■ TASK PROMPT
Each record that follows should be reproduced in full, character for character.
(Beginning of RECORDS SUPPLIED)
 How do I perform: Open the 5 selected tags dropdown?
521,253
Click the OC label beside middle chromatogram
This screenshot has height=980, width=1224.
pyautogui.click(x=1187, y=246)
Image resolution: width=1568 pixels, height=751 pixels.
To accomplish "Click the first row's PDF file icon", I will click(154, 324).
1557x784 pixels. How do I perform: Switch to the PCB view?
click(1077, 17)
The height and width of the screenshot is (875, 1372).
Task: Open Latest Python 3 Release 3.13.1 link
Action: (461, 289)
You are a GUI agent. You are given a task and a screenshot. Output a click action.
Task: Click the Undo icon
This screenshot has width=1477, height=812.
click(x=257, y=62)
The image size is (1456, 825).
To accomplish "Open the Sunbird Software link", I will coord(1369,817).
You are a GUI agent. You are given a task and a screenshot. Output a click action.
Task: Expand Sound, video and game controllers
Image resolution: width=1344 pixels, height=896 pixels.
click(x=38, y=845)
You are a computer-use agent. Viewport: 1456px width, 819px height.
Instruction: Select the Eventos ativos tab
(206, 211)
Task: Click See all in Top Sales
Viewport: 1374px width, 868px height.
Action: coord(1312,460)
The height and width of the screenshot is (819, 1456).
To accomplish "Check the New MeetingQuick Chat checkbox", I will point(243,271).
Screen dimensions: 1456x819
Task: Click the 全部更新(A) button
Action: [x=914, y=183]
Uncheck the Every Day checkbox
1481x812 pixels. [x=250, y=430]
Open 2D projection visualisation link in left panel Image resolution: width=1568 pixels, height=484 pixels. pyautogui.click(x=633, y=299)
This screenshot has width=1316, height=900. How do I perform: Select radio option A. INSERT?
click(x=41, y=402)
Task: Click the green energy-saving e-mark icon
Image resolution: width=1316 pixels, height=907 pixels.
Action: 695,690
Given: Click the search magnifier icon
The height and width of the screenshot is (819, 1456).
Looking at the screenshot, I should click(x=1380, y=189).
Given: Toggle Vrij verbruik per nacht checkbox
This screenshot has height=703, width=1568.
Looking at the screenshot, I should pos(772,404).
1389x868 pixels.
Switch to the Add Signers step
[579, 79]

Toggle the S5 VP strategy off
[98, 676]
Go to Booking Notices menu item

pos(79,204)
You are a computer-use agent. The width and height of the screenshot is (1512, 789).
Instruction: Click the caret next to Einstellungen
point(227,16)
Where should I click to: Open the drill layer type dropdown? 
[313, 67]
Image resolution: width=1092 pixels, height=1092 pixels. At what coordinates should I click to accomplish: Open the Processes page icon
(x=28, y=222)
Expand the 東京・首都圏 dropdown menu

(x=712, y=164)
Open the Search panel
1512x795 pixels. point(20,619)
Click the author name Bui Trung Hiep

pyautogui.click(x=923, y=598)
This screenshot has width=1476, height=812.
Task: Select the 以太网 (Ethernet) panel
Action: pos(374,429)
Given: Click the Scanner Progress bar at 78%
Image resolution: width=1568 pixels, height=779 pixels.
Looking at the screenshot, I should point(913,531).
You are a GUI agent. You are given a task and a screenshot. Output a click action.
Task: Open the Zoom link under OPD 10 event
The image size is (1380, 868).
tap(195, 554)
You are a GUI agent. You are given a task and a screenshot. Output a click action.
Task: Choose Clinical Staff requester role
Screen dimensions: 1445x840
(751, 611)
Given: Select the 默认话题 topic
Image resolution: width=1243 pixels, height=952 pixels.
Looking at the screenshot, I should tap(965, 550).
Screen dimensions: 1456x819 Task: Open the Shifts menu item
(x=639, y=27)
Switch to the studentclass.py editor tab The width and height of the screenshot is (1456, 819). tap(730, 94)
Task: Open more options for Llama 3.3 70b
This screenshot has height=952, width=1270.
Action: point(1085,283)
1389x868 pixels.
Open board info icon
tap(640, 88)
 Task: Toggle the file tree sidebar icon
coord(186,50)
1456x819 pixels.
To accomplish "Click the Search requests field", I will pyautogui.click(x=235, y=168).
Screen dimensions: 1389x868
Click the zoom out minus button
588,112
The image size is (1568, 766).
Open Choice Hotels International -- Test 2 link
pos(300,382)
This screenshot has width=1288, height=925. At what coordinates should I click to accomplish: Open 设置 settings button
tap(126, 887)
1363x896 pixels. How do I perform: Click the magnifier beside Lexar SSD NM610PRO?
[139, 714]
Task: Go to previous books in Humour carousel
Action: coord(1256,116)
(End of RECORDS SUPPLIED)
■ TASK OUTPUT
 How do I perform: Open the 5 selected tags dropdown?
521,253
Click the OC label beside middle chromatogram
This screenshot has height=980, width=1224.
pyautogui.click(x=1187, y=246)
Image resolution: width=1568 pixels, height=751 pixels.
To accomplish "Click the first row's PDF file icon", I will click(154, 324).
1557x784 pixels. How do I perform: Switch to the PCB view?
click(1077, 17)
The height and width of the screenshot is (875, 1372).
Task: Open Latest Python 3 Release 3.13.1 link
Action: (461, 289)
You are a GUI agent. You are given a task and a screenshot. Output a click action.
Task: Click the Undo icon
This screenshot has width=1477, height=812.
click(x=257, y=62)
The image size is (1456, 825).
To accomplish "Open the Sunbird Software link", I will coord(1369,817).
You are a GUI agent. You are given a task and a screenshot. Output a click action.
Task: Expand Sound, video and game controllers
Image resolution: width=1344 pixels, height=896 pixels.
click(x=38, y=845)
You are a computer-use agent. Viewport: 1456px width, 819px height.
Instruction: Select the Eventos ativos tab
(206, 211)
Task: Click See all in Top Sales
Viewport: 1374px width, 868px height.
Action: coord(1312,460)
The height and width of the screenshot is (819, 1456).
To accomplish "Check the New MeetingQuick Chat checkbox", I will point(243,271).
Screen dimensions: 1456x819
Task: Click the 全部更新(A) button
Action: [x=914, y=183]
Uncheck the Every Day checkbox
1481x812 pixels. [x=250, y=430]
Open 2D projection visualisation link in left panel Image resolution: width=1568 pixels, height=484 pixels. pyautogui.click(x=633, y=299)
This screenshot has width=1316, height=900. How do I perform: Select radio option A. INSERT?
click(x=41, y=402)
Task: Click the green energy-saving e-mark icon
Image resolution: width=1316 pixels, height=907 pixels.
Action: 695,690
Given: Click the search magnifier icon
The height and width of the screenshot is (819, 1456).
Looking at the screenshot, I should click(x=1380, y=189).
Given: Toggle Vrij verbruik per nacht checkbox
This screenshot has height=703, width=1568.
Looking at the screenshot, I should pos(772,404).
1389x868 pixels.
Switch to the Add Signers step
[579, 79]

Toggle the S5 VP strategy off
[98, 676]
Go to Booking Notices menu item

pos(79,204)
You are a computer-use agent. The width and height of the screenshot is (1512, 789).
Instruction: Click the caret next to Einstellungen
point(227,16)
Where should I click to: Open the drill layer type dropdown? 
[313, 67]
Image resolution: width=1092 pixels, height=1092 pixels. At what coordinates should I click to accomplish: Open the Processes page icon
(x=28, y=222)
Expand the 東京・首都圏 dropdown menu

(x=712, y=164)
Open the Search panel
1512x795 pixels. point(20,619)
Click the author name Bui Trung Hiep

pyautogui.click(x=923, y=598)
This screenshot has width=1476, height=812.
Task: Select the 以太网 (Ethernet) panel
Action: pos(374,429)
Given: Click the Scanner Progress bar at 78%
Image resolution: width=1568 pixels, height=779 pixels.
Looking at the screenshot, I should point(913,531).
You are a GUI agent. You are given a task and a screenshot. Output a click action.
Task: Open the Zoom link under OPD 10 event
The image size is (1380, 868).
tap(195, 554)
You are a GUI agent. You are given a task and a screenshot. Output a click action.
Task: Choose Clinical Staff requester role
Screen dimensions: 1445x840
(751, 611)
Given: Select the 默认话题 topic
Image resolution: width=1243 pixels, height=952 pixels.
Looking at the screenshot, I should tap(965, 550).
Screen dimensions: 1456x819 Task: Open the Shifts menu item
(x=639, y=27)
Switch to the studentclass.py editor tab The width and height of the screenshot is (1456, 819). tap(730, 94)
Task: Open more options for Llama 3.3 70b
This screenshot has height=952, width=1270.
Action: point(1085,283)
1389x868 pixels.
Open board info icon
tap(640, 88)
 Task: Toggle the file tree sidebar icon
coord(186,50)
1456x819 pixels.
To accomplish "Click the Search requests field", I will pyautogui.click(x=235, y=168).
Screen dimensions: 1389x868
Click the zoom out minus button
588,112
The image size is (1568, 766).
Open Choice Hotels International -- Test 2 link
pos(300,382)
This screenshot has width=1288, height=925. At what coordinates should I click to accomplish: Open 设置 settings button
tap(126, 887)
1363x896 pixels. How do I perform: Click the magnifier beside Lexar SSD NM610PRO?
[139, 714]
Task: Go to previous books in Humour carousel
Action: coord(1256,116)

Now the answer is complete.